Assignment
Check each line of the data for "computer", and copy the ones that have it.

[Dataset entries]
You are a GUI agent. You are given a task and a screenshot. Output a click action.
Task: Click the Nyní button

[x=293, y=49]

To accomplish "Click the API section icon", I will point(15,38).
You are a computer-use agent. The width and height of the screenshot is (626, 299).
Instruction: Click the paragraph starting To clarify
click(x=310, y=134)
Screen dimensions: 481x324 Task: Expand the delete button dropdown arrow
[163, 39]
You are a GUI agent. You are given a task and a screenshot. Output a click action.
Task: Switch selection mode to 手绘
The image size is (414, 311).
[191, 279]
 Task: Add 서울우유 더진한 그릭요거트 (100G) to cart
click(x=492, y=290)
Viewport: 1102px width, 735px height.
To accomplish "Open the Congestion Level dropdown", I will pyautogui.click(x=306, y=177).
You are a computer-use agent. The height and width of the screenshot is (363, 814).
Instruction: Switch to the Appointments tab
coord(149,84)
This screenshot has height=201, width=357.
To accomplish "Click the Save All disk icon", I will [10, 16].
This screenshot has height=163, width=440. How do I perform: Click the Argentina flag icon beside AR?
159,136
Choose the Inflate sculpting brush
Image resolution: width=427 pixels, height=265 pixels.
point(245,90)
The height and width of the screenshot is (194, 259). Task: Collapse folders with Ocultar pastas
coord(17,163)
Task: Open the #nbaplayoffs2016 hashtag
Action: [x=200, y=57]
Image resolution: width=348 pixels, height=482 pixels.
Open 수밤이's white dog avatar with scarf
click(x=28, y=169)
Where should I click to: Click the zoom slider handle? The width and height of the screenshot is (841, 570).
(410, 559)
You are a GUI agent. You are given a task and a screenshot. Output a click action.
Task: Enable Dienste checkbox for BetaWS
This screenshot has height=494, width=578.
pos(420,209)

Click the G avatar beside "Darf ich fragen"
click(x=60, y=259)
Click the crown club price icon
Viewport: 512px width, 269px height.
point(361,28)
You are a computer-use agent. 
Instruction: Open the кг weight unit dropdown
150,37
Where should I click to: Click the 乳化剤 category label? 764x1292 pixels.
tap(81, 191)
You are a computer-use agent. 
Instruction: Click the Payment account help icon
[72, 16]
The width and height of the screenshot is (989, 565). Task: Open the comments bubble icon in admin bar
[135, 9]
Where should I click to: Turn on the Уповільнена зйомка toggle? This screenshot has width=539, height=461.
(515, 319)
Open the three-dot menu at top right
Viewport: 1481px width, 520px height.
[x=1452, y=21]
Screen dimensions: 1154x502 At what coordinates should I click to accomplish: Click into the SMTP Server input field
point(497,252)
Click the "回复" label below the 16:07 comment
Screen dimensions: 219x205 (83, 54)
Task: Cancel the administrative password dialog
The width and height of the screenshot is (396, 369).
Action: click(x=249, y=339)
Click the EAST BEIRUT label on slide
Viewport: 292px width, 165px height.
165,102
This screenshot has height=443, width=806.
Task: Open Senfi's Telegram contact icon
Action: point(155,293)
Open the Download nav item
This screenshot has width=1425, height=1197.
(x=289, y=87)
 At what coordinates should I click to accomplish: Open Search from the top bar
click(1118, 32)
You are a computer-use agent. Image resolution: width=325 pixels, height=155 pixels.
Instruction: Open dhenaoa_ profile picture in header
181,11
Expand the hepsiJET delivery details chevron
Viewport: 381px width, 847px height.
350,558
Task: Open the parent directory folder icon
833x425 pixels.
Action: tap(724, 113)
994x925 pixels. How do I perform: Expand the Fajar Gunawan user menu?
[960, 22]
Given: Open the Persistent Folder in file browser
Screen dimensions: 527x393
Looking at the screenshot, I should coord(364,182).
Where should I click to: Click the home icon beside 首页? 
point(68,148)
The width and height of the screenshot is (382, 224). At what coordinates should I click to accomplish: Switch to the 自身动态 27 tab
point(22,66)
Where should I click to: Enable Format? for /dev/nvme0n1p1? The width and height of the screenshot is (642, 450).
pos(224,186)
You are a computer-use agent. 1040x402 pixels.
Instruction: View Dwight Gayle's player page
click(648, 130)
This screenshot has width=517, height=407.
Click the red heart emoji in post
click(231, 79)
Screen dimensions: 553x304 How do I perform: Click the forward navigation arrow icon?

Result of the exercise
You are a computer-use agent. The width and height of the screenshot is (626, 299).
You are a computer-use agent. The height and width of the screenshot is (363, 814).
You are a computer-use agent. 
You are a computer-use agent. 
You are a computer-use agent. Image resolution: width=325 pixels, height=155 pixels.
You are a computer-use agent. 1040x402 pixels.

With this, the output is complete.